3. Tentang DEMOKRASI
Bagi sebagian besar orang, demokrasi hanyalah pemilihan umum yang bebas, jujur dan adil. Ini sebenarnya hanya demokrasi prosedural. Hakekat demokrasi bukan itu, tetapi “kedaulatan bersumber dari [keinginan] rakyat”. Kalau rakyatnya senang minum bir seperti di Jerman, keluarlah UU yang melegalkan produksi dan peredaran miras. Kalau rakyatnya mentolerir narkoba seperti di Belanda, keluarlah UU yang melegalkan narkoba secara terbatas. Kalau rakyatnya menganggap pernikahan sejenis itu bukan masalah seperti di Swedia, keluarlah UU yang melegalkan pernikahan sejenis. Dan kalau rakyatnya setuju untuk menyerbu negara lain seperti di AS (dengan agresinya ke Irak dan Afghanistan), maka keluarlah UU-APBN yang membiayai serbuan itu, serta terpilihnya kembali presiden yang menginginkan agresi. Jadi, demokrasi tidak bisa mencegah malapetaka seperti ini. Kalau persoalannya bersumber dari tingkat kesadaran masyarakat, dan orang diminta optimis, bahwa bila masyarakatnya terdidik secara islami, maka mustahil demokrasi akan menghasilkan keputusan UU yang fatal seperti itu, maka berarti lebih tepat kita berjuang untuk memberi penyadaran masyarakat, bukan berjuang untuk bertarung di pentas demokrasi! Tanpa didahului dengan upaya penyadaran masyarakat, maka proses demokrasi di negeri-negeri Islam tidak akan menjadikan Islam sebagai pemenang. Bahkan di negeri yang Islam menang pun, kalau militernya belum sadar, militer masih bisa mengintervensi demokrasi. Partai FIS di Aljazair, meraih 88% kursi dalam pemilu 1992, tapi lantas militer membatalkan pemilu. Partai Refah di Turki, meraih mayoritas suara dan ketuanya (Erbakan) menjadi Perdana Menteri, tapi tak lama kemudian militer mengkudetanya dengan tuduhan membahayakan konstitusi sekuler, sekalipun Erbakan ketika dilantik sudah bersumpah akan membela konstitusi Turki yang sekuler. Dan Partai Hamas di Palestina yang menang pemilu, juga akhirnya hanya dapat berkuasa di sebagian kecil wilayah Palestina yang merupakan basis massa pendukungnya. Jadi terus jalan apa yang bisa dilakukan untuk melakukan perubahan?
4. Tentang PERUBAHAN
Bagi sebagian besar orang, perubahan otomatis akan terjadi ketika seseorang yang shaleh terpilih menjadi penguasa. Mereka menyangka, masyarakat hanyalah kumpulan dari individu-individu. Jadi ketika individu-individu itu sholeh, otomatis masyarakatnya akan sholeh. Mereka keliru!
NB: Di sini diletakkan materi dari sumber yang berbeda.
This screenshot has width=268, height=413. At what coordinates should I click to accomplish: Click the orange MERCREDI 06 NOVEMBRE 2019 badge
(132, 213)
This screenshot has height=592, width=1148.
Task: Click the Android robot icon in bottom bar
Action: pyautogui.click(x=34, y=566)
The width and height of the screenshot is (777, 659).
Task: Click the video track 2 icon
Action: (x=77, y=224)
Sebuah gedung terdiri dari batu, besi, semen, kayu dan kaca. Tetapi kumpulan itu semua tidak otomatis menjadi gedung. Bahan bangunan itu perlu ditata atau diatur dengan suatu pola sedemikian rupa agar menjadi gedung.
Demikian juga masyarakat. Kumpulan orang sholeh itu perlu ditata dan diatur agar menjadi sebuah masyarakat yang sholeh. Mereka ditata dengan suatu pemikiran dan perasaan kolektif (atau kita sebut opini umum atau KULTUR), dan diatur dengan suatu peraturan yang disepakati (atau kita sebut STRUKTUR). Kultur dan Struktur ini bersama-sama disebut SISTEM. Perubahan kultural dilakukan melalui aksi-aksi pembentukan opini, sedang perubahan struktural dilakukan melalui kontak-kontak kepada tokoh-tokoh kunci masyarakat. Kalau kedua hal ini bisa berjalan seiring, maka perubahan itu pasti akan terjadi. Tapi kongkritnya bagaimana?
5. Tentang CONTOH KONKRIT
Tidak usah jauh-jauh menyebut contoh dari Eropa Timur (jatuhnya Komunisme) atau Afrika Selatan (tumbangnya rezim Apartheid), di Indonesia tahun 1998 Soeharto amat sangat berkuasa. Pemilu pun menghasilkan “konsensus nasional” di MPR yang melanggengkan kekuasaan Soeharto. Tapi dua bulan kemudian, opini publik di akar rumput berbalik mendesak Soeharto turun. Sementara itu para tokoh kunci kekuasaan (Pimpinan DPR/MPR, Pimpinan TNI, Para Menteri) pun akhirnya mengamini desakan itu, atau netral, atau menolak bekerjasama dengan Soeharto lagi. Jadilah Soeharto lengser. Hanya saja, people-power seperti ini terbukti kemudian tidak solid, karena common-enemy mereka hanya person Soeharto. Selanjutnya dalam agenda reformasi, ternyata mereka tidak fokus, pijakannya tidak sama, serta kepentingan lain-lain.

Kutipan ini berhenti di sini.